Seperti diketahui di tulisan bagian kedua, tim ini akhirnya secara mengejutkan bisa meraih juara 3 pada Lomba Pesparawi Tingkat Kabupaten. Yang terjadi di Saumlaki pada saat Hari-H sudah kuceritakan, namun yang terjadi di hari itu di Adodo Molu, kuketahui dari cerita mama piara Bagus. Di hari Selasa, tepat jam 7 malam sebagaimana disampaikan Pak Camat, seluruh desa senyap. Walau Pak Camat dan Pendeta tidak ada, warga tetap berkumpul di gereja. Mereka berdoa bersama di gereja, mendoakan tim pesparawinya yang di waktu bersamaan sedang berjuang di Saumlaki. Bukan cuma gereja, tua-tua adat juga berkumpul di waktu itu. Walau jalurnya lain (satu ke Tuhan, satu ke leluhur), namun para tua adat ini juga ‘mendoakan’ hal yang sama. Mereka berkumpul di pusat desa, melakukan ritual adat. Konon, sudah lama di Adodo Molu tidak dilakukan ritual adat sekuat ini. Para tua adat melakukan sumpah adat (berbicara pada leluhur) bersama, dan setelah itu mereka lalu berpencar ke titik-titik keramat di desa. Beberapa tua adat pergi ke hutan, berbicara kepada leluhur memohon berkat dari sana.  Yang digereja pun demikian. Setelah semua berkumpul beroda bersama, warga lalu pulang kembali ke rumah, masing-masing berdoa dari rumah.

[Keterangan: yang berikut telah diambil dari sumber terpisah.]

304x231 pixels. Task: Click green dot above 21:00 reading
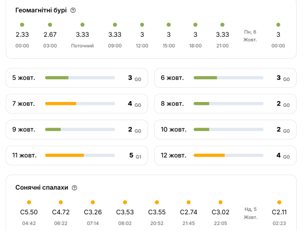pos(222,25)
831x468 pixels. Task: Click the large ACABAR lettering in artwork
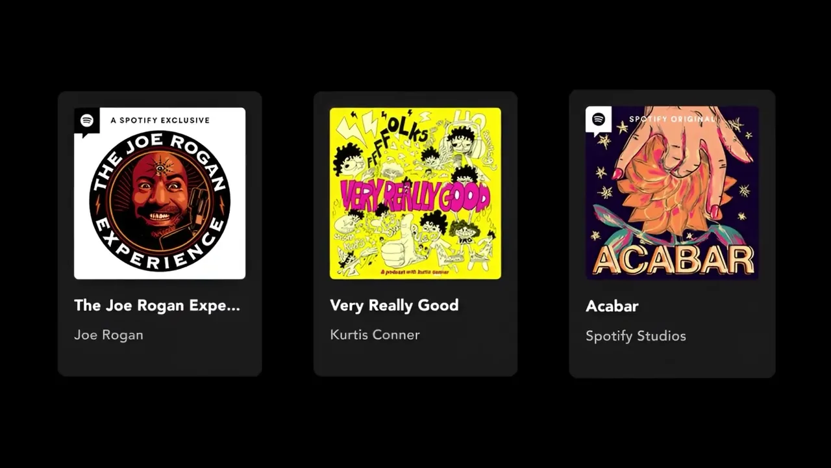(x=672, y=259)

Kami yang di Saumlaki sungguh tidak tahu, bahwa ada kesatuan hati yang begitu besar dari warga-warga Molu Maru nun jauh di sana. Mungkin memang berkat dari doa yang kencang ini, pada saat waktunya tampil tim Pesparawi memang tampil sangat baik. Jauh lebih bagus dari apa yang ditunjukkan selama latihan. Hal inilah yang membuat Pak Camat selalu mengatakan, ia meyakini ada kekuatan dari Sang Pencipta yang begitu besar yang hadir pada saat tim ini tampil.

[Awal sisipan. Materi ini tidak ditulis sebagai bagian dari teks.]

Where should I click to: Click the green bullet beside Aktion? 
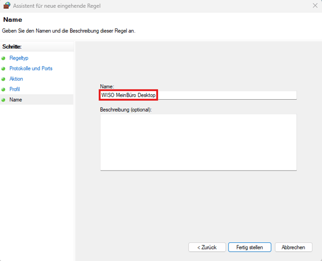coord(4,79)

Setelah menyelesaikan perlombaan dengan gemilang, tim ini pun kembali ke kampung. Sayang sekali saya tidak bisa menjadi saksi mata kemeriahan perayaan keberhasilan tim ini di kampung, karena harus bertahan di Saumlaki untuk beberapa urusan. Namun konon, katanya, pesta penyambutannya dilakukan dengan sangat meriah. Pesta dilangsungkan sampai subuh malahan. Pestanya memang dilangsungkan di Adodo Molu, namun Pak Camat ingin kemenangan tim ini menjadi kemenangan semua warga Molu Maru. Karena itulah di sela-sela kesibukannya, Pak Camat membawa tim Pesparawi untuk roadshow dari desa ke desa. Di setiap desa mereka tampil dengan kostum dan dandanan persis seperti yang ditampilkan di Saumlaki, dan tampil di gereja pada saat ibadah minggu. Teman saya, Bagus, pun menyanyikan lagu Kemenangan Hati pada saat roadshow ini, untuk menceritakan bahwa kemenangan tim ini adalah kemenangan seluruh warga molu Maru yang selama ini dipandang sebelah mata oleh orang-orang lain di kabupaten ini.

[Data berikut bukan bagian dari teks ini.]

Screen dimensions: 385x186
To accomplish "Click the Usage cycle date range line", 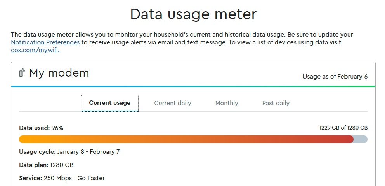I will point(69,152).
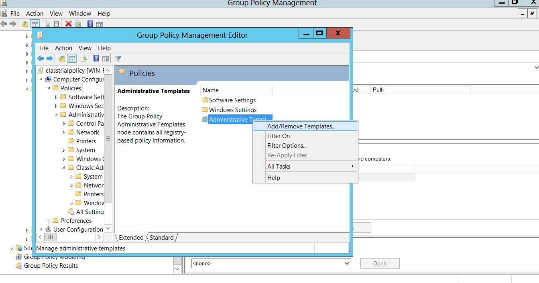Open the <none> combo box dropdown
The width and height of the screenshot is (539, 283).
click(347, 264)
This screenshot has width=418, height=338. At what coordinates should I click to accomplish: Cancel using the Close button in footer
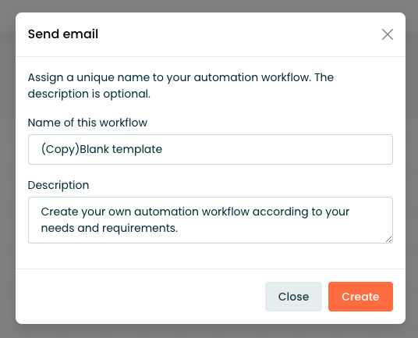click(x=293, y=297)
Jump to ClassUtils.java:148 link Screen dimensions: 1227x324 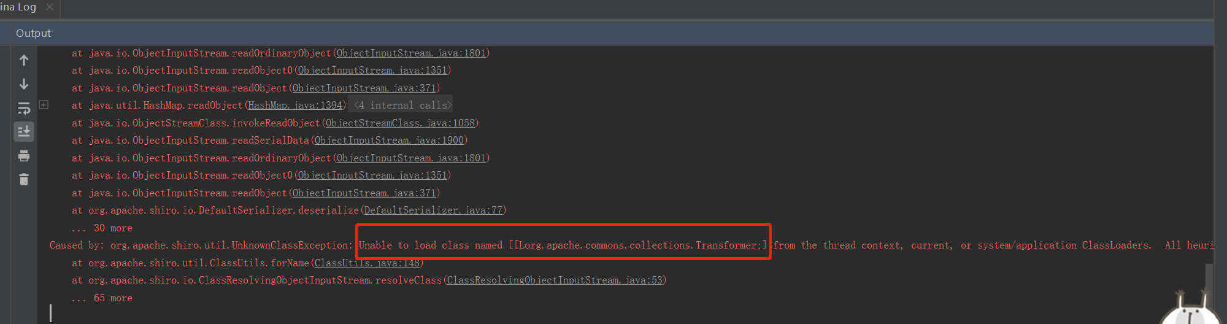click(x=367, y=263)
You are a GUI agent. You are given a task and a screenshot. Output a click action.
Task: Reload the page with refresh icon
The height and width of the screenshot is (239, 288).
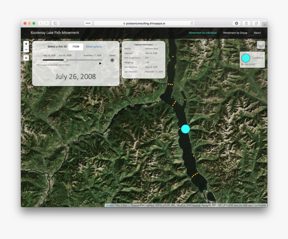coord(192,23)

Semangat memang sebuah bola salju besar. Selepas keberhasilan tim pesparawi meraih juara 3, Pak Camat memberanikan diri untuk mengajukan Molu Maru sebagai tuan ruma pesparawi berikutnya. Beliau meyakini, dengan menjadi tuan rumah pasti akan mendorong banyak pembangunan dilakukan di kecamatan termuda ini. Bukan Cuma dari atas, semangat ini juga lahir dari bawah. Beberapa guru dari desa-desa di Molu Maru lalu membentuk  vocal group Molu Maru voices, dan menciptakan sebuah lagu yang berjudul ‘Molu Maru Manise’. Tim ini lalu ikut berkeliling mengikuti roadshow pesparawi untuk tampil memperkenalkan lagsunya dari desa ke desa.  Saya lalu mendengar lebih banyak lagi cerita seputar pesparawi. Pelatih pesparawi, Pak Massa, seorang pensiunan kepala sekolah yang tinggal di Desa Tutunametal, ternyata meninggalkan lahan rumput lautnya selama melatih di ADodo Molu hampir dua bulan. Hasilnya, rumput lautnya hancur, dan dia mengalami kerugian hampir sepuluh juta. Tapi itu tidak membuatnya jengkel, ia tetap saja dengan bangga selalu hadir di setiap roadshow pesparawi dari desa ke desa.  

Rangkaian panjang perjalanan Pesparawi Molu Maru yang from zero to hero ini telah berakhir. Kisah ini menjadi satu bagian dari rangkaian kisah-kisah yang ada di Molu Maru, sebuah kecamatan kecil dengan semangat besar. Semoga menginspirasi anda semua!